Food and Drug Administration, HHS.

ACTION:

Final rule.

SUMMARY:

The Food and Drug Administration (FDA) is amending the animal drug regulations to reflect approval actions for new animal drug applications (NADAs) during August 2012 and to reflect a change of sponsor's address for Baxter Healthcare Corp. FDA is also informing the public of the availability of summaries of the basis of approval and of environmental review documents, where applicable.

DATES:

This rule is effective October 4, 2012.

FOR FURTHER INFORMATION CONTACT:

George K. Haibel, Center for Veterinary Medicine (HFV-6), Food and Drug Administration, 7519 Standish Pl., Rockville, MD 20855, 240-276-9019, george.haibel@fda.hhs.gov.

SUPPLEMENTARY INFORMATION:

FDA is amending the animal drug regulations to reflect original and supplemental approval actions during August 2012, as listed in table 1 of this document. In addition, FDA is informing the public of the availability, where applicable, of documentation of environmental review required under the National Environmental Policy Act (NEPA) and, for actions requiring review of safety or effectiveness data, summaries of the basis of approval (FOI Summaries) under the Freedom of Information Act (FOIA). These public documents may be seen in the Division of Dockets Management (HFA-305), Food and Drug Administration, 5630 Fishers Lane, rm. 1061, Rockville, MD 20852, between 9 a.m. and 4 p.m., Monday through Friday. Persons with access to the Internet may obtain these documents at the Center for Veterinary Medicine FOIA Electronic Reading Room. FOI Summaries may be found listed by application number at: http://www.fda.gov/AnimalVeterinary/Products/ApprovedAnimalDrugProducts/FOIADrugSummaries/default.htm. Environmental assessments and findings of no significant impact may be found listed by the established name of the active pharmaceutical ingredient at: http://www.fda.gov/AnimalVeterinary/DevelopmentApprovalProcess/EnvironmentalAssessments/ucm300656.htm.

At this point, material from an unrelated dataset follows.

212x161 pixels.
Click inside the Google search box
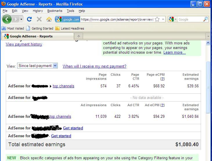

Also, Baxter Healthcare Corp., 95 Spring St., New Providence, NJ 07974, has informed FDA of a change of address to One Baxter Pkwy., Deerfield, IL 60015. Accordingly, the Agency is amending the regulations in 21 CFR 510.600(c) to reflect this change.Start Printed Page 60623

Table 1—Original and Supplemental NADAs Approved During August 2012
NADA	Sponsor	New animal drug product name	Action	21 CFR section	FOIA summary	NEPA review
141-343	Elanco Animal Health, A Division of Eli Lilly & Co., Lilly Corporate Center, Indianapolis, IN 46285	PULMOTIL 90 (tilmicosin phosphate) plus RUMENSIN 90 (monensin) Type A medicated articles	Original approval for use in two-way, combination drug type B and type C medicated feeds for cattle fed in confinement for slaughter	558.355 558.618	yes	CE ¹
141-277	Elanco Animal Health, A Division of Eli Lilly & Co., Lilly Corporate Center, Indianapolis, IN 46285	COMFORTIS (spinosad) Chewable Tablets	Supplemental approval for use in cats to kill fleas and for the prevention and treatment of flea infestations (Ctenocephalides felis) for 1 month on cats and kittens 14 weeks of age and older and 2 pounds of body weight or greater	520.2130	yes	CE ¹
¹ The Agency has determined under 21 CFR 25.33 that this action is categorically excluded (CE) from the requirement to submit an environmental assessment or an environmental impact statement because it is of a type that does not individually or cumulatively have a significant effect on the human environment.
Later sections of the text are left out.